WHEN Aaron Finch took to Shane Warne last week at Etihad Stadium, it must have been tempting for some to grant the Big Bash League's marquee player leeway for a limited pre-season campaign.
After all, the in-form Renegades batsman is halfway through a domestic season that began in late September, whereas Warne, at 43 and six years out of the international game, had two scratch games before being slogged for 0-41 in two overs.
But the short, sharp nature of the league's season ensures teams cannot afford concessions to older stars or retired internationals, and means coaches have become adept at the global managing of players with little recent cricket.

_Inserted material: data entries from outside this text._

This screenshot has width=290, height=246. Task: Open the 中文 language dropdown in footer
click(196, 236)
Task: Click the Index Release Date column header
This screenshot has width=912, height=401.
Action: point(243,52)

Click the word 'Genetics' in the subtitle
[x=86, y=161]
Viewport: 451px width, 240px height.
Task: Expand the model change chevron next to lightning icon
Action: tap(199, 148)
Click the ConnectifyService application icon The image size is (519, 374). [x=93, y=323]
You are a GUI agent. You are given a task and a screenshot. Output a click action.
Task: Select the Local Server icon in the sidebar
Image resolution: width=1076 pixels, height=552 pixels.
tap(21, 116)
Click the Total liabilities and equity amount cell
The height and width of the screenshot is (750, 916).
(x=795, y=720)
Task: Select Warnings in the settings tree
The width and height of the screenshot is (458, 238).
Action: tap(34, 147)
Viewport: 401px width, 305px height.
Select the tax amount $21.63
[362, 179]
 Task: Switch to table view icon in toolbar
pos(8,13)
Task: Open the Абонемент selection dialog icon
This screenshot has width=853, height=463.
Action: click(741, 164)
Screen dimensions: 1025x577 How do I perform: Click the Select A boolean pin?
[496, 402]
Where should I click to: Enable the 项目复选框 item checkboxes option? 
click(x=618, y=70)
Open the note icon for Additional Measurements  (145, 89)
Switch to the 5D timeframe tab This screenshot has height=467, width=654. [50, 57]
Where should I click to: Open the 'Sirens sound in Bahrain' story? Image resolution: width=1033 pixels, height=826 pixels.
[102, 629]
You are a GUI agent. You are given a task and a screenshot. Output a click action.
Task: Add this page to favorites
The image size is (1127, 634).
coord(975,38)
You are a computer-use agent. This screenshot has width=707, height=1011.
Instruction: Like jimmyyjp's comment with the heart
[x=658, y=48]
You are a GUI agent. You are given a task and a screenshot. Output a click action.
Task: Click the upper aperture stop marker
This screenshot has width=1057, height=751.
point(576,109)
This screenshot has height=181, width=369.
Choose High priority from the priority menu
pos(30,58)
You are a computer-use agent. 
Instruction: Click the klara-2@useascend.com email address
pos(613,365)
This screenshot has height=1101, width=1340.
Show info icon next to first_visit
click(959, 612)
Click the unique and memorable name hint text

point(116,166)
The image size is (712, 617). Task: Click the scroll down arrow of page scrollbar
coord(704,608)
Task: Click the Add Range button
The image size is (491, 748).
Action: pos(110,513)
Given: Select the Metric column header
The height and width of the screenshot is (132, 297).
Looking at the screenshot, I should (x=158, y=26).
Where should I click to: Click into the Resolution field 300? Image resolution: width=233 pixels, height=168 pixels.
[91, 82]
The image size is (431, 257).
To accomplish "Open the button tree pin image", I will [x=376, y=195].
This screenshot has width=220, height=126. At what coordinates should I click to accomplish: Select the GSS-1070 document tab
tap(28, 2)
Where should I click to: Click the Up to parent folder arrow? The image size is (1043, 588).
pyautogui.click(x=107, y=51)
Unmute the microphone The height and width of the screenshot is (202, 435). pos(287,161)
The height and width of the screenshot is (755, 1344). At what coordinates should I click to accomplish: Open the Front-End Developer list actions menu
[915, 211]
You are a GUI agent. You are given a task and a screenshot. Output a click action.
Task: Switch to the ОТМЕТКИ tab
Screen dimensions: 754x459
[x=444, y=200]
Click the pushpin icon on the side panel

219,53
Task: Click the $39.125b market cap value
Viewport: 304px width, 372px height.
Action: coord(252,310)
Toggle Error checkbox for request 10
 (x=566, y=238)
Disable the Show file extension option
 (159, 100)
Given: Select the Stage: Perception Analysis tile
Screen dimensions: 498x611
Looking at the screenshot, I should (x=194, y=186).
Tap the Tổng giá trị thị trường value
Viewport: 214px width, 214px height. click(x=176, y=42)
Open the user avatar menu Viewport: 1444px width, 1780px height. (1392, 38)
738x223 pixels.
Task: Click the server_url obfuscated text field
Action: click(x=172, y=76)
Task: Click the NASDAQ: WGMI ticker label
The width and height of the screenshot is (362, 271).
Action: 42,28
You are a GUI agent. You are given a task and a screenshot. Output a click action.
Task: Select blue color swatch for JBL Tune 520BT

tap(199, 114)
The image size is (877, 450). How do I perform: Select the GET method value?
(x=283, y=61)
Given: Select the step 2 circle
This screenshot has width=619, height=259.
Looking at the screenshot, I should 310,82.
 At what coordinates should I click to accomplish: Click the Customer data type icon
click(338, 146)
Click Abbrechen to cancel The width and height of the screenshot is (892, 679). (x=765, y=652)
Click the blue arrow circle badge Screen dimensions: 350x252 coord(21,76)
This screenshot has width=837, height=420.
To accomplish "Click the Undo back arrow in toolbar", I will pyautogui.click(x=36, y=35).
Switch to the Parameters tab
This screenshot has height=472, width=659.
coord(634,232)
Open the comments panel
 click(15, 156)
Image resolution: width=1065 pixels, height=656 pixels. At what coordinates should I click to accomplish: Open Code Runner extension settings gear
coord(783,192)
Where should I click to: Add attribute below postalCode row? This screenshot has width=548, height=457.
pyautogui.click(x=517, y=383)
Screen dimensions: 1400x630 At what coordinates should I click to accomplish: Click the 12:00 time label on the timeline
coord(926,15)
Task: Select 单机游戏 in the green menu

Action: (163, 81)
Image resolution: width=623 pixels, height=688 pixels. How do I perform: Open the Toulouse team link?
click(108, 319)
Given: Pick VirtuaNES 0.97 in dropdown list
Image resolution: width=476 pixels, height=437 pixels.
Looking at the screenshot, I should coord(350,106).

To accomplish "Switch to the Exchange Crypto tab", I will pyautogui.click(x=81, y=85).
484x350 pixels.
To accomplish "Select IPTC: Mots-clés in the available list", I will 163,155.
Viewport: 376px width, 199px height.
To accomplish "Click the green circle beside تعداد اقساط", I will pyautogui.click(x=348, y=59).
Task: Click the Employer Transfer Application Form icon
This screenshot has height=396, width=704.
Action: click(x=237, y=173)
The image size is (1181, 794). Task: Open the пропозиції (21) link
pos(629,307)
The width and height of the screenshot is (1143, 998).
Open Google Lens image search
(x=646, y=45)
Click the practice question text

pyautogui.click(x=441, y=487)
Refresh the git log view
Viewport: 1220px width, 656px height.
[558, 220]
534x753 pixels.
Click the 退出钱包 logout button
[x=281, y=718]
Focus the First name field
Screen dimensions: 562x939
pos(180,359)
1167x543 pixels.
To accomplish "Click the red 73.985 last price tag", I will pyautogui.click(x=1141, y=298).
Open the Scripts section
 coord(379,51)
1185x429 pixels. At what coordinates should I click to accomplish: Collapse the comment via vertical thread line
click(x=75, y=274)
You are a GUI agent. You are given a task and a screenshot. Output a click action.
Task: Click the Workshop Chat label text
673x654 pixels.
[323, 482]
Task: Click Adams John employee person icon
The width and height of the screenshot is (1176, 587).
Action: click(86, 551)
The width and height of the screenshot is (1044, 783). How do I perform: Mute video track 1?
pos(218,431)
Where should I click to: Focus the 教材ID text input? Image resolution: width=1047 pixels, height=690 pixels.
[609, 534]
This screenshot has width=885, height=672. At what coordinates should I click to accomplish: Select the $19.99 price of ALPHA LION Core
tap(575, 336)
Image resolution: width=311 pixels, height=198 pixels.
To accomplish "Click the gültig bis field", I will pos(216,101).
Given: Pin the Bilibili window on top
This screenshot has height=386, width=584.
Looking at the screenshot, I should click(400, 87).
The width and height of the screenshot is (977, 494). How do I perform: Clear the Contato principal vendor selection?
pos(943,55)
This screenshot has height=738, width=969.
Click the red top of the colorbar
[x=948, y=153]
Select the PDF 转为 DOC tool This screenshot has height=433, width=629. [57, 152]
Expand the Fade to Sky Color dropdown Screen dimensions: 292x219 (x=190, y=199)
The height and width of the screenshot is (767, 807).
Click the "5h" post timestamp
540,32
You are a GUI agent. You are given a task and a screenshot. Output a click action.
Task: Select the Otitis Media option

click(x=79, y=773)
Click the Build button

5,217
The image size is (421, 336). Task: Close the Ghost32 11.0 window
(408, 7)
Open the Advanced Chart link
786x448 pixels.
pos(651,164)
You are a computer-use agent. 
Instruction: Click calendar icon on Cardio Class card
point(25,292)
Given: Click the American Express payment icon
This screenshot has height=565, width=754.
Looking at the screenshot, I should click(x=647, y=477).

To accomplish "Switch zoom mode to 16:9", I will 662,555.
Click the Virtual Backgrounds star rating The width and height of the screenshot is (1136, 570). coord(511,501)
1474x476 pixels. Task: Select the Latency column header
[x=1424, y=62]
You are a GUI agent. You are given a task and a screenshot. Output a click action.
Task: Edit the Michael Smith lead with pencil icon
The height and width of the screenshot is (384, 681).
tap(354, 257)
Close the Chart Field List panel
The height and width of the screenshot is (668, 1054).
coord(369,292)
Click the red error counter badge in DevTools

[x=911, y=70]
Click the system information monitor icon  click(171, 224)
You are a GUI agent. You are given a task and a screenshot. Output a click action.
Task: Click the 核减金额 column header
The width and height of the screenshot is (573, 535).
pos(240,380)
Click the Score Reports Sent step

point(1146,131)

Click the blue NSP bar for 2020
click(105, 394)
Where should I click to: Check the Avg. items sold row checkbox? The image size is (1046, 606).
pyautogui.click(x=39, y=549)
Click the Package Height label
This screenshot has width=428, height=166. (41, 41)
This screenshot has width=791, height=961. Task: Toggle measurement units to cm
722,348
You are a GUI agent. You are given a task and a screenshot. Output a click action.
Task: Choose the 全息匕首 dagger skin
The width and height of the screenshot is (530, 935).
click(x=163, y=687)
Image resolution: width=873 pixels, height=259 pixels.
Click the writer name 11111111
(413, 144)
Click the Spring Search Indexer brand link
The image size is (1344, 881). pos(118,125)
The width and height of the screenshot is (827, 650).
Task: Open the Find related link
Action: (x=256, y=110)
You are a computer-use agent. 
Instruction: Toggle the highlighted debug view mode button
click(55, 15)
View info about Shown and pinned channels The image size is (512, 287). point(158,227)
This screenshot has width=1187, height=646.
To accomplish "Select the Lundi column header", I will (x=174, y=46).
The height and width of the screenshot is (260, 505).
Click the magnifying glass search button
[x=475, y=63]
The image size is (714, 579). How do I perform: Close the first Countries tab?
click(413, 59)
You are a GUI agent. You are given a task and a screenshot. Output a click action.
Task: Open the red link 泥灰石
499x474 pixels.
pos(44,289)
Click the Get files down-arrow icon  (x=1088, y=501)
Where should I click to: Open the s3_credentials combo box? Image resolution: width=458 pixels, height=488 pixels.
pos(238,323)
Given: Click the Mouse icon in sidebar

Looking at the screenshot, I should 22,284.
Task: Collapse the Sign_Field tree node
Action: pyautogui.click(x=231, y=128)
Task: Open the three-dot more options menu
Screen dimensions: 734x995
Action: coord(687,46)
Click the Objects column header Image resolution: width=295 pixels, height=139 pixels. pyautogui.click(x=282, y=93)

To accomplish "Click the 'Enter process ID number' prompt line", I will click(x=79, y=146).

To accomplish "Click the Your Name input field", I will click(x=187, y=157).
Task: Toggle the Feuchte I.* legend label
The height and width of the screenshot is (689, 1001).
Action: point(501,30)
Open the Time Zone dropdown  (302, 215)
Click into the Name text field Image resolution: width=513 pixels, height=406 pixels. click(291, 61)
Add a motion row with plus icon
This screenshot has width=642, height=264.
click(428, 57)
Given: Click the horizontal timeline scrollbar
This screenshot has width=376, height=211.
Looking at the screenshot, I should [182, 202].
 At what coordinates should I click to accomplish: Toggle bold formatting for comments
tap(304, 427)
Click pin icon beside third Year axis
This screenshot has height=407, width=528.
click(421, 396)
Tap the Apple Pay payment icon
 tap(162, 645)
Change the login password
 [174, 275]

''You can't cram all of the skills and training into the four days before the first game, it doesn't quite work. You need to have some things in place in advance,'' Renegades coach Simon Helmot said.
Readying players who are no longer part of Australia's domestic scene for the Big Bash League requires international co-ordination and tailored fitness programs.
The Melbourne Stars had Warne maintaining his fitness in his home gym and Brad Hodge playing Premier Cricket, but in the case of Luke Wright, it was plenty of calls to Britain to ensure the all-rounder was well-conditioned, because by the time he arrived in Australia he had not hit a ball outdoors since the World Twenty20 in September. The remarkable performance by Lasith Malinga on Wednesday night proved the Stars' lack of concern about their Sri Lankan spearhead's fitness for the format was well-founded.
Across town, the Renegades had learnt from last season that calling on too many players from outside the state system made monitoring preparations too difficult.
Last season, the Renegades had Pakistan pair Shahid Afridi and Abdul Razzaq, and six Australians without regular state commitments - including pacemen Shane Harwood, Shaun Tait and Dirk Nannes - on their books. Helmot said a conscious decision was made to avoid that headache.
''They hadn't been involved enough in day-to-day cricket,'' Helmot said of last season's group.
This year the Renegades flew Daniel Harris and Aaron O'Brien over early from Adelaide to play Premier Cricket in Melbourne, and liaised regularly with Muttiah Muralitharan while the spin great trained with domestic sides in Sri Lanka.
Helmot said Muralitharan arrived in perfect shape and, although aged 40, could emulate the success Brad Hogg, Warne and Stuart MacGill tasted in the inaugural season.